Saved data entries
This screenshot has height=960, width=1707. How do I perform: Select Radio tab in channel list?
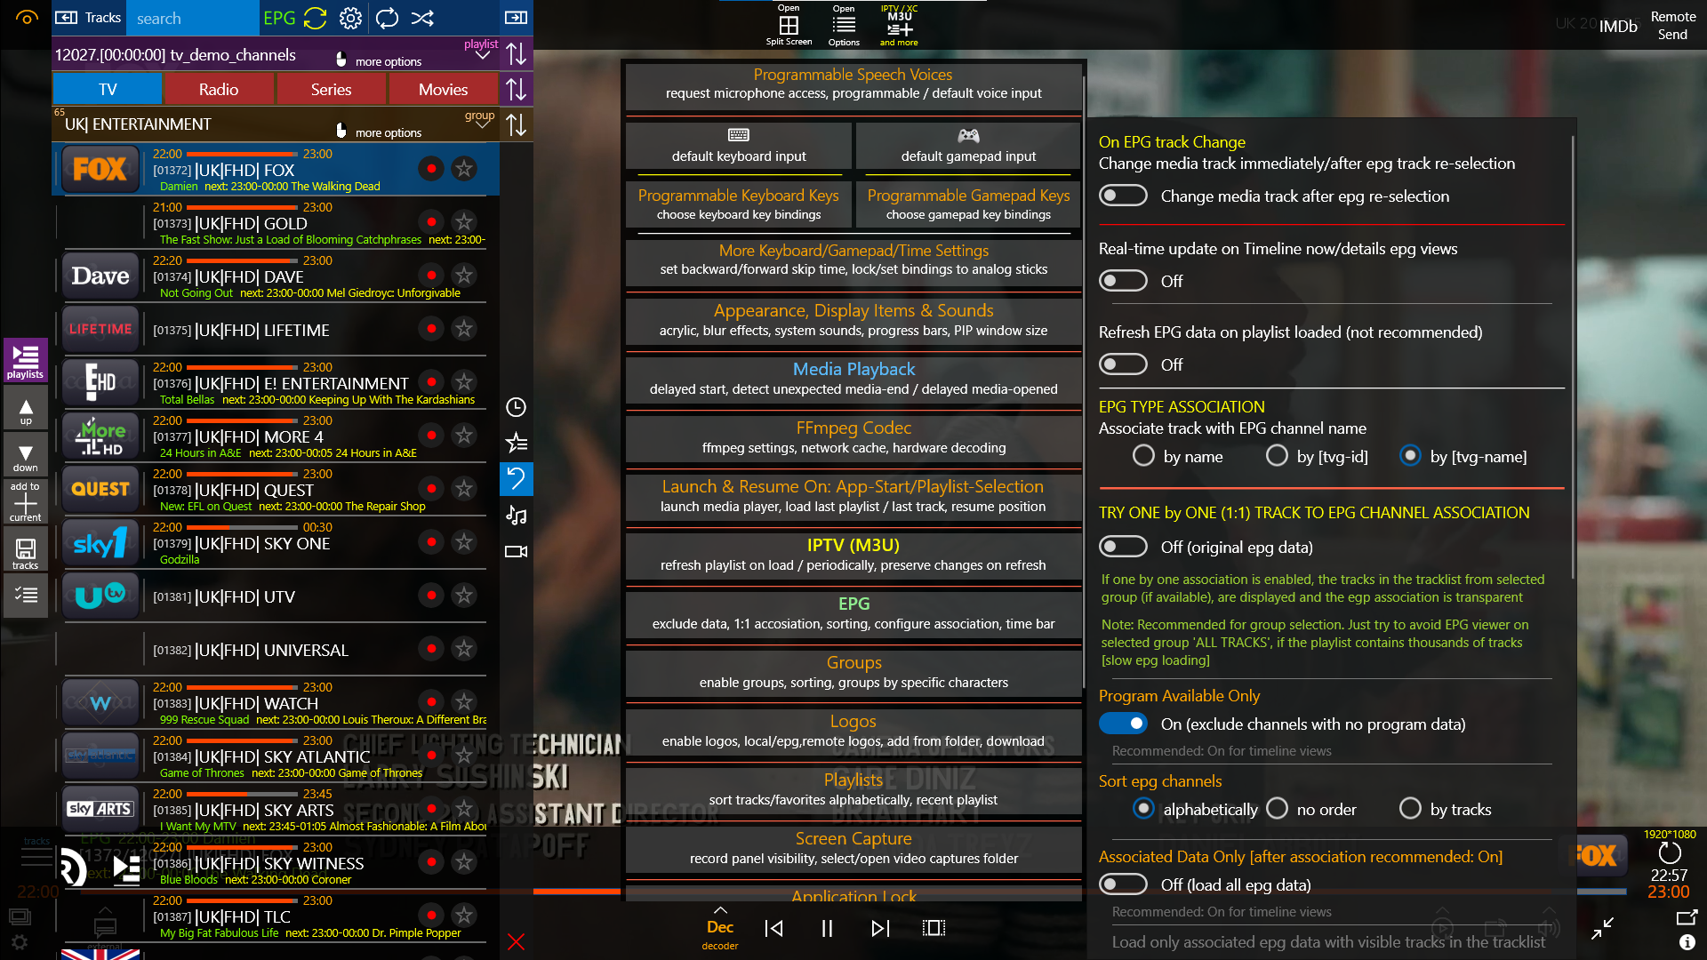pyautogui.click(x=218, y=88)
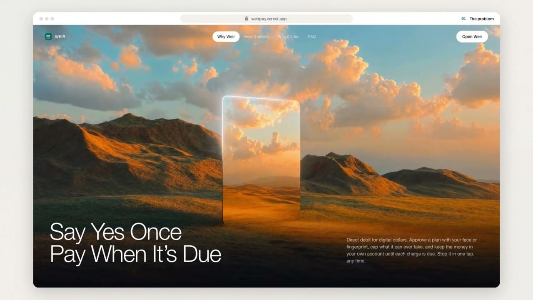Click the mountain range left of portal
The width and height of the screenshot is (533, 300).
[x=127, y=154]
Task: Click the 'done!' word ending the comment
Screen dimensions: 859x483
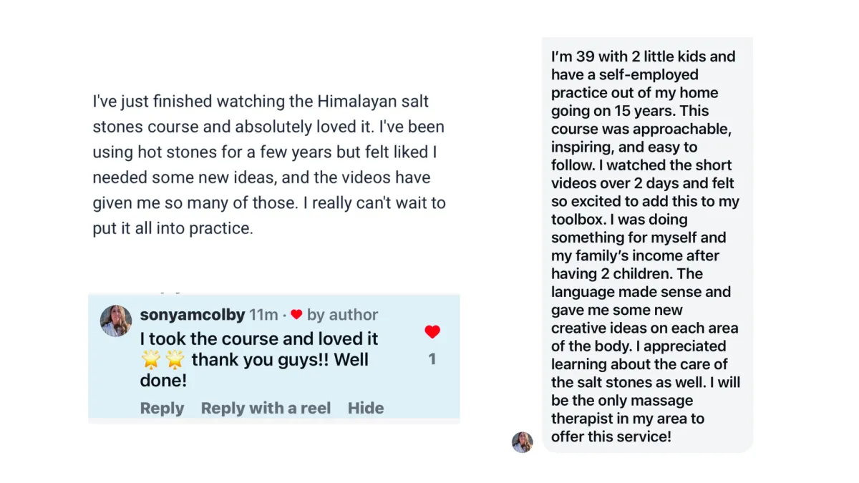Action: [163, 381]
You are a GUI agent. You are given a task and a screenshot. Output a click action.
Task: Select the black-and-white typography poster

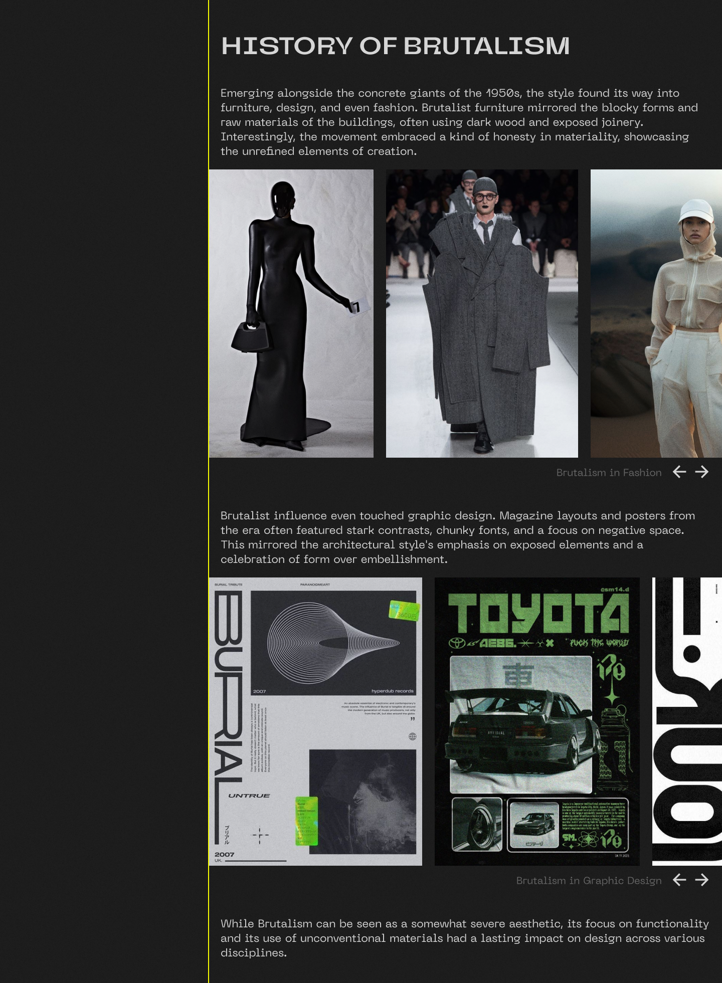(x=687, y=722)
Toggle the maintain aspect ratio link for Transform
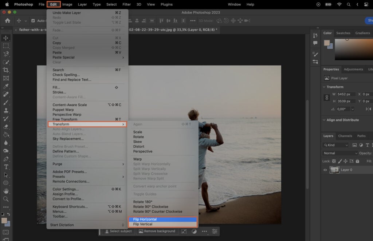 pyautogui.click(x=326, y=98)
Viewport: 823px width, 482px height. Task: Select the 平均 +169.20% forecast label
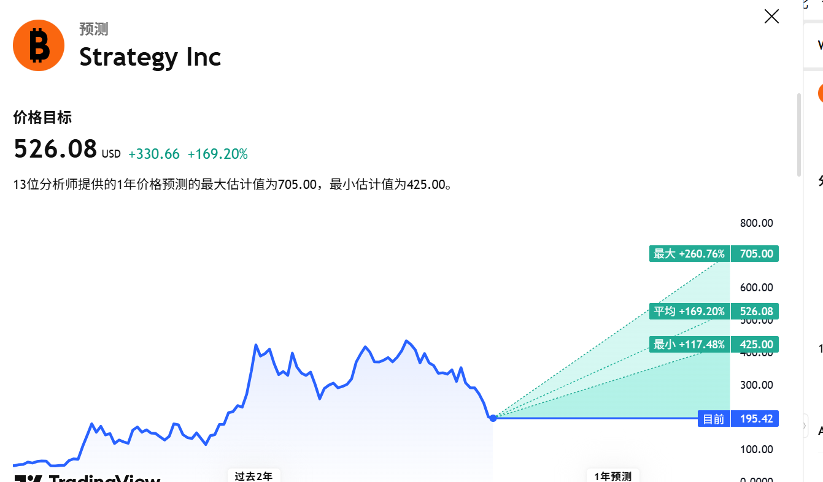(689, 312)
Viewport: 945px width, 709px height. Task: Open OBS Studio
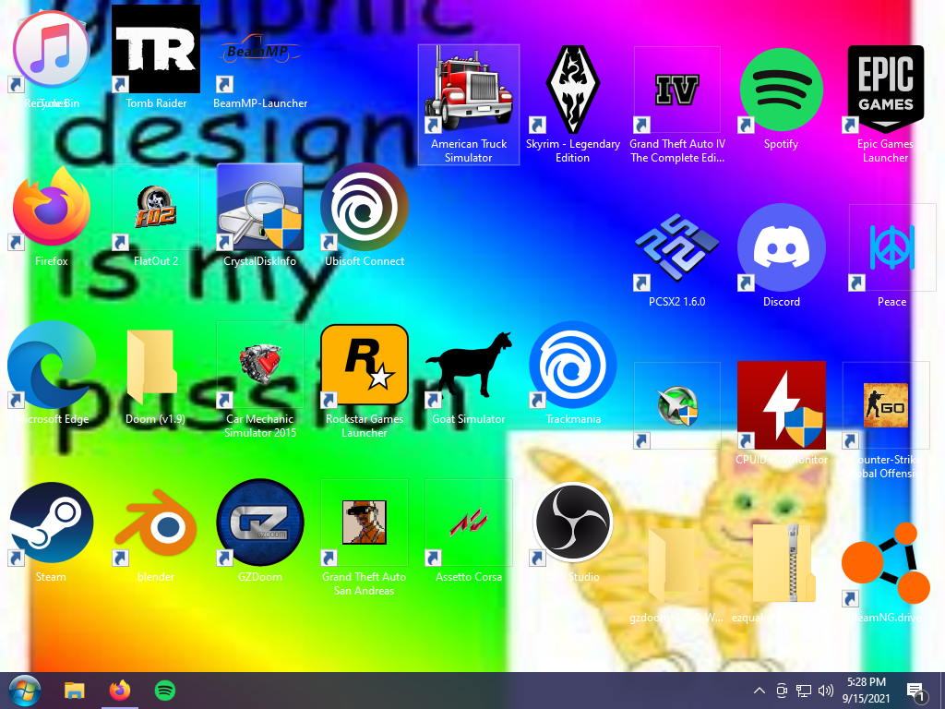point(572,523)
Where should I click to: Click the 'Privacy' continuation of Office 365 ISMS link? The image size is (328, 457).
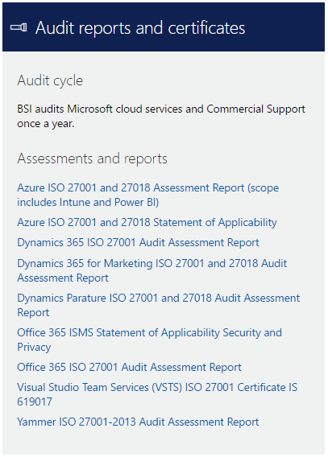tap(34, 347)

Directions — Exactly as they appear, repeat the lines from the one containing "Task: Click the" through the last line of the entries, counting both ends. Pictures stay out.

Problem solution —
Task: Click the 'done!' word ending the comment
Screen dimensions: 859x483
Action: [163, 381]
You are a GUI agent. You are given a task and a screenshot. Output a click action.
Task: Select the black-and-white typography poster

(x=687, y=722)
Toggle the maintain aspect ratio link for Transform
 pyautogui.click(x=326, y=98)
Viewport: 823px width, 482px height. Task: Select the 平均 +169.20% forecast label
(689, 312)
Viewport: 945px width, 709px height. Task: Open OBS Studio
point(572,523)
Where should I click to: Click the 'Privacy' continuation of Office 365 ISMS link? The image size is (328, 457).
tap(34, 347)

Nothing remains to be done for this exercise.